Work to complete :: Gather each line of the entries below that includes "Identify".

Records to process ::
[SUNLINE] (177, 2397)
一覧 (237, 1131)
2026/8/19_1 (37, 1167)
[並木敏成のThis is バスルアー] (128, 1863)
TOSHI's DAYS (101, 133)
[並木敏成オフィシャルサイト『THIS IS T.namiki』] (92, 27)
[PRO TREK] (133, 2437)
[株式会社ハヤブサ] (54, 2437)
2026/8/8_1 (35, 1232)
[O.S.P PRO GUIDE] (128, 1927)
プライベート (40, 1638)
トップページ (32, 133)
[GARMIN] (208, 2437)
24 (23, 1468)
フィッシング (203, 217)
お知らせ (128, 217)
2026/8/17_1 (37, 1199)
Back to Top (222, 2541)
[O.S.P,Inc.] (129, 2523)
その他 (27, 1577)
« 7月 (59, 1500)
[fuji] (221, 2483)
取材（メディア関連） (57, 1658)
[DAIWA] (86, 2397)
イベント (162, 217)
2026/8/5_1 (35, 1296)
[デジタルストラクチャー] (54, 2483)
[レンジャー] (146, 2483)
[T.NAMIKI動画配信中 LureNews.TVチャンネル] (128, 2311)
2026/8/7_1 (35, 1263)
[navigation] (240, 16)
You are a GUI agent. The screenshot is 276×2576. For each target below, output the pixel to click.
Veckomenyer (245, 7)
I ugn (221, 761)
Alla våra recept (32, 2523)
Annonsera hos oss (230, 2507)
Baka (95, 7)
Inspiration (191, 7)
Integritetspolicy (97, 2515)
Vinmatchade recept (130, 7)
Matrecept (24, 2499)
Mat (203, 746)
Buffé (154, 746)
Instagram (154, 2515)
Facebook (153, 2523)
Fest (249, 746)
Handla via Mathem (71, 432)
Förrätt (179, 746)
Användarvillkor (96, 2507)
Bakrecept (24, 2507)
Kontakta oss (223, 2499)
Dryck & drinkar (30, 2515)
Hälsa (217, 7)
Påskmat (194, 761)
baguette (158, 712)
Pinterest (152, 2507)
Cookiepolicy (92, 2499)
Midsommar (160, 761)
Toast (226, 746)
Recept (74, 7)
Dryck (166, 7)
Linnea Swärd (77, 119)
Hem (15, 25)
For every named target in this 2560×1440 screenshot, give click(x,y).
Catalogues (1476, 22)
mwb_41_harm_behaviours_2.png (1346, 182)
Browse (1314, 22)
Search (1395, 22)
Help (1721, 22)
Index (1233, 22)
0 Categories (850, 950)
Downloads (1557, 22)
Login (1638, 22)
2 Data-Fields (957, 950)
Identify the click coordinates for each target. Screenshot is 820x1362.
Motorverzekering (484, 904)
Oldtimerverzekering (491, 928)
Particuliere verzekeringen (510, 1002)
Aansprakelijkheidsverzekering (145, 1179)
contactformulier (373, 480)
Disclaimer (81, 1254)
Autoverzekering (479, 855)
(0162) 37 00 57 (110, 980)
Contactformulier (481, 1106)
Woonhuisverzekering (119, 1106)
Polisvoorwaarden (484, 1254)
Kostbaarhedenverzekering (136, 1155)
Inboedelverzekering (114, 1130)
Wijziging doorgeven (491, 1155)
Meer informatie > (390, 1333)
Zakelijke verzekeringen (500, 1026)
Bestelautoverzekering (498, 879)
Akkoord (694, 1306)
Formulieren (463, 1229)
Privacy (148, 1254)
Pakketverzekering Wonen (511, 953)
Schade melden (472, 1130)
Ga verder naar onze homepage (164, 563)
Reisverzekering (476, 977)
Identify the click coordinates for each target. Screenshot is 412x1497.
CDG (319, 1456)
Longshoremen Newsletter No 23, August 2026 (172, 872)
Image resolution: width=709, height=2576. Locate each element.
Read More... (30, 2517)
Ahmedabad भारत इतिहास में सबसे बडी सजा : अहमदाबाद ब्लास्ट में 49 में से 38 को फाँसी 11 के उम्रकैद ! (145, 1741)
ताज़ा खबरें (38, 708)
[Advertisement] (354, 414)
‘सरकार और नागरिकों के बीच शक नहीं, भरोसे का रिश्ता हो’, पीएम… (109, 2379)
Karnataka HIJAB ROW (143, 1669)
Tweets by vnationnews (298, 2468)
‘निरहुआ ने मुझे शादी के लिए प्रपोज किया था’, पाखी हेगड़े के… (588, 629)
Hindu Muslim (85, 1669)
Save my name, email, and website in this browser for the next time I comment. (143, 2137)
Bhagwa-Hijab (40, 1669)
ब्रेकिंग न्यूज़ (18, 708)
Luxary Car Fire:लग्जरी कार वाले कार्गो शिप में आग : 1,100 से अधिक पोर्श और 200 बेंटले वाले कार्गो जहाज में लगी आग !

Written solution ::
Identify the click coordinates for each target. Screenshot is 820x1362.
Identify the click coordinates for each target. Screenshot is 412x1497.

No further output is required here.